Four more gone
Another day and another batch of music deaths, sadly.
Guitarist Alvin Lee, founder of rock band Tens Years After, was just 15 when he formed his first band the Jaybirds who initially made their name in Hamburg as did many bands of the early sixties including, of course, the Beatles. Returning to London the band changed its name to Ten Years After and gained a residency at the Marquee Club. The band's first album came out on Deram in 1967 and the success of the band was assured with an appearance at the Woodstock Festival two years later. Other albums included Undead, Stonedhenge, Ssssh! and Cricklewood Green and the band toured the US 28 times in seven years. Subsequently Alvin made several solo albums including On The Road To Freedom, with gospel singer Myron Le Fevre, Pump Iron and Let It Rock. He continued recording into the 21st century. Aged 68, Alvin died from complications arising from routine surgery.
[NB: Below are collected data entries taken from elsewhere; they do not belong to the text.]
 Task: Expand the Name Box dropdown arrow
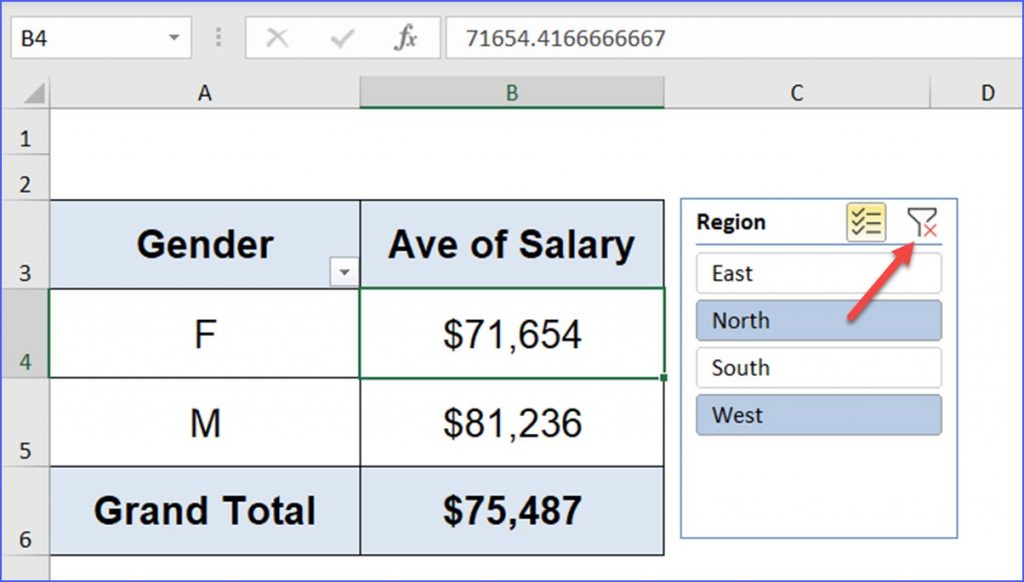(174, 39)
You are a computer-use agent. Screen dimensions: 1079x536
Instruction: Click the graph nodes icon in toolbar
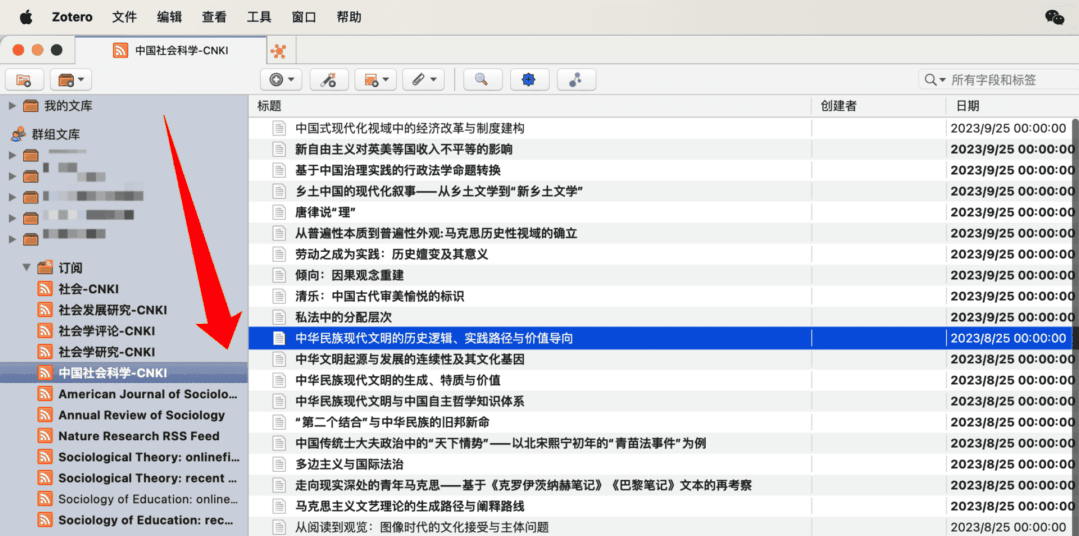click(x=576, y=80)
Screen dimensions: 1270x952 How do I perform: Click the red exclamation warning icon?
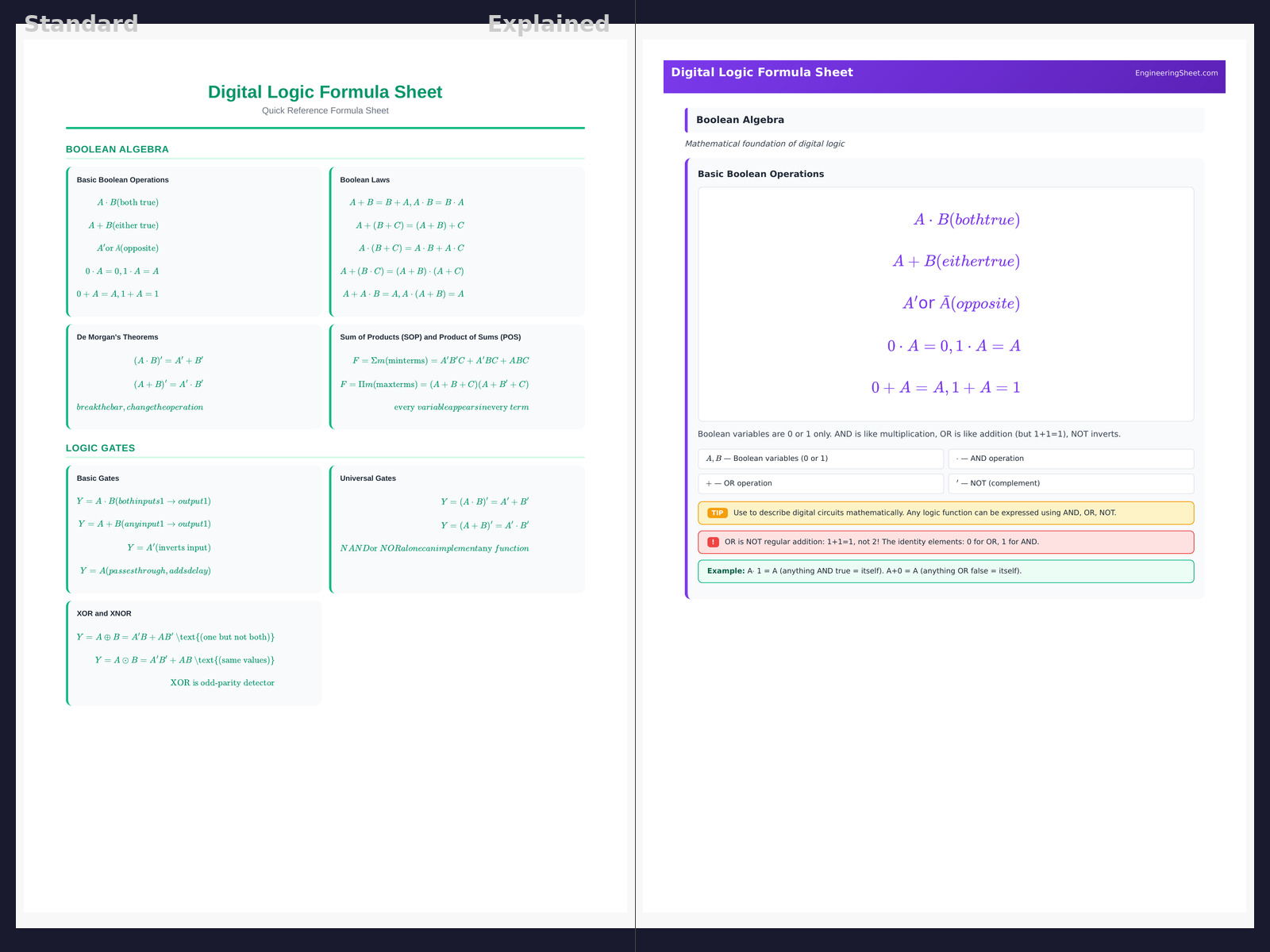713,543
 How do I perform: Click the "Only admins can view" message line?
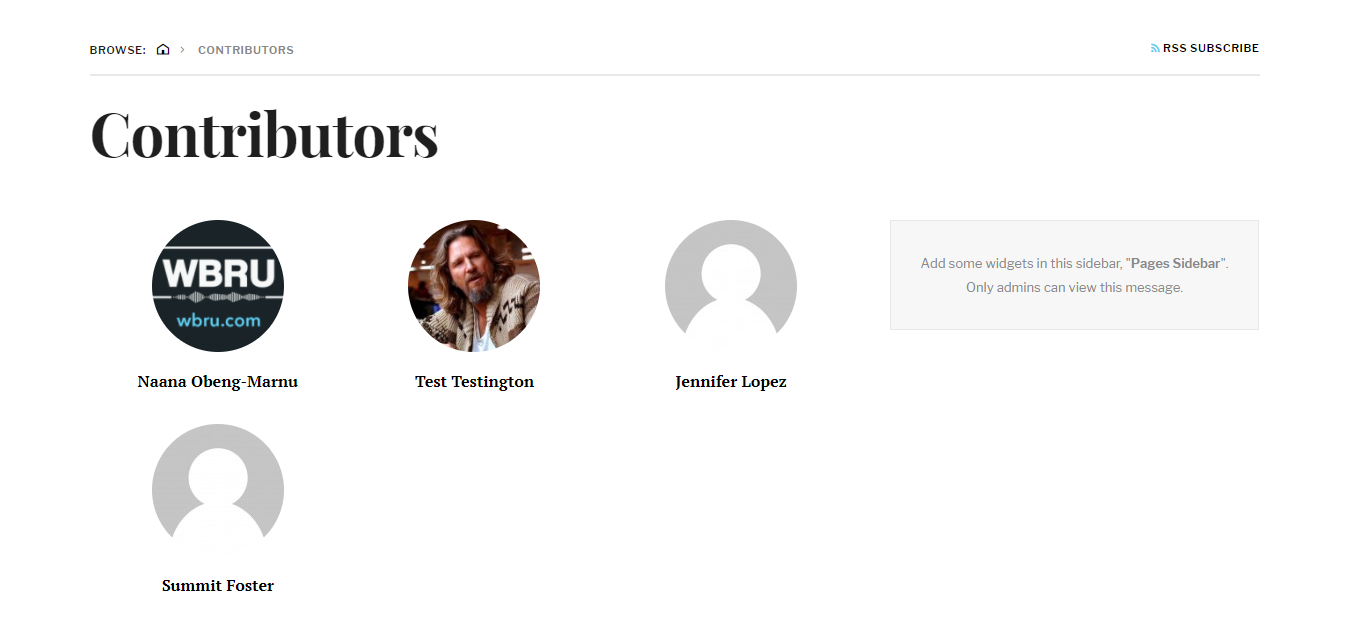1074,287
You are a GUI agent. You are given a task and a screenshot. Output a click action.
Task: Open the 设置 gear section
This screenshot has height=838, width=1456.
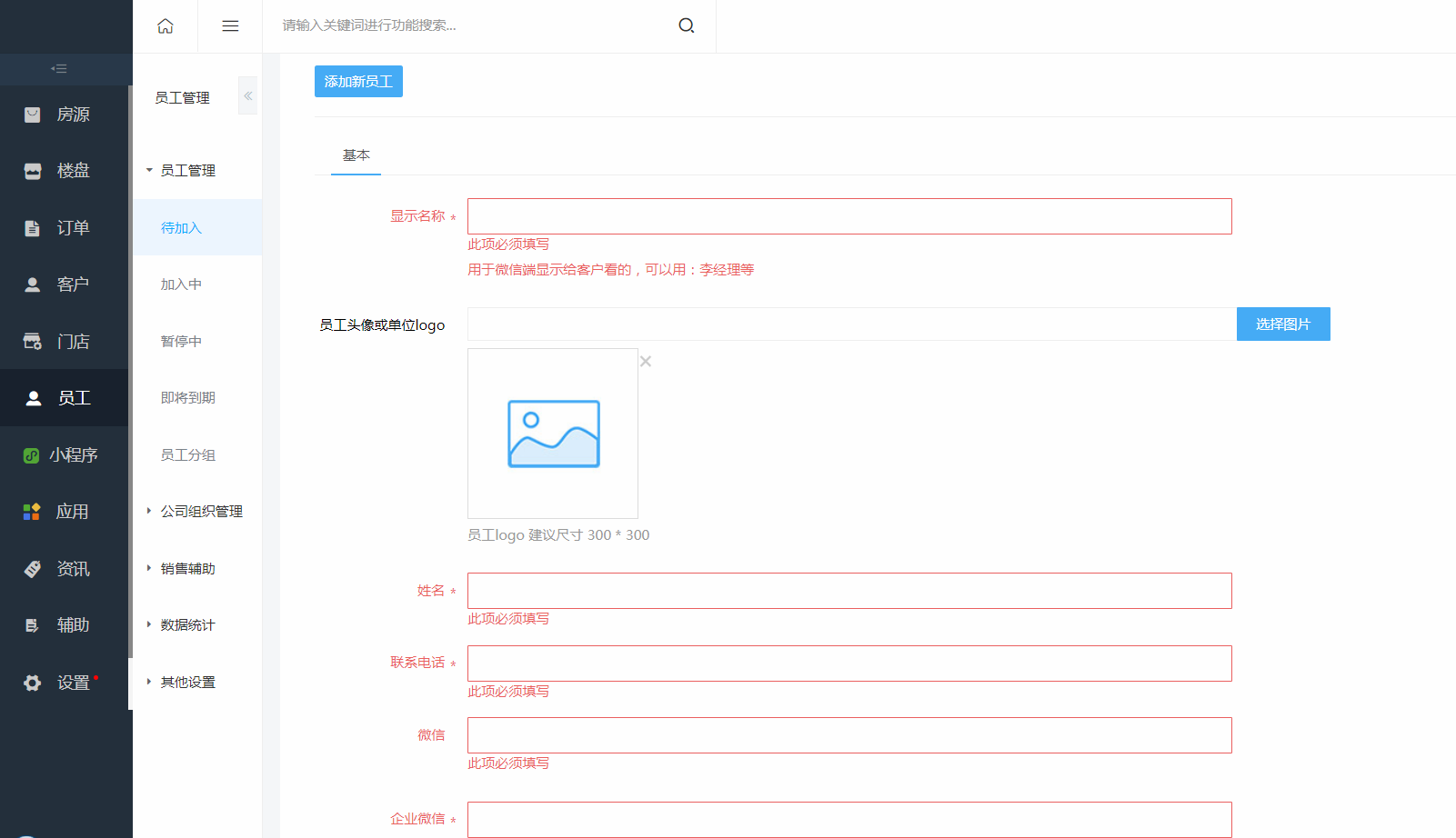[x=65, y=683]
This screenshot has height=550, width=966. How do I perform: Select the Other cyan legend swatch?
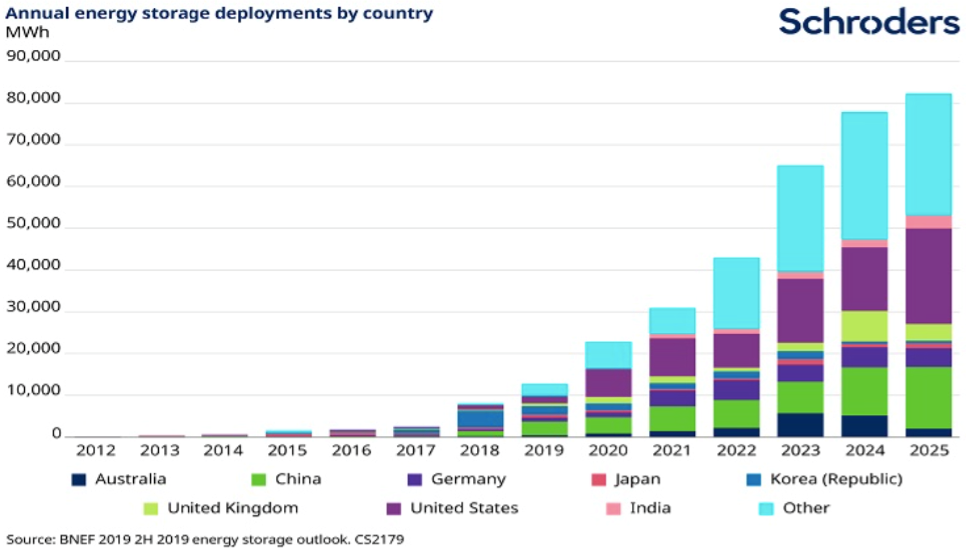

Another death is that of American soul singer Jewel Akens, whose best known record The Birds And The Bees, recorded for Era, sold over a million copies and made the UK top 30. The follow up Georgie Porgie was less successful and he later toured with a group of fake Coasters. In 1973 he co-produced the album Super Taylors, featuring soul singers Ted Taylor and Little Johnny Taylor.
Bobby Rogers, a member of the Miracles from its earliest days in 1956, is another soul man to have passed on, aged 73. He remained a member of the group until 2011. His cousin, Claudette Rogers, also a member of the group, later married Smokey Robinson.
Finally, Kenny Ball, the man who brought trad jazz to the masses and even had a huge hit in the US with Midnight in Moscow in 1962, has died aged 82. Other major hits included Samantha, March of the Siamese Children, The Green Leaves of Summer and Sukiyaki before the trad boom fizzled out in the mid sixties.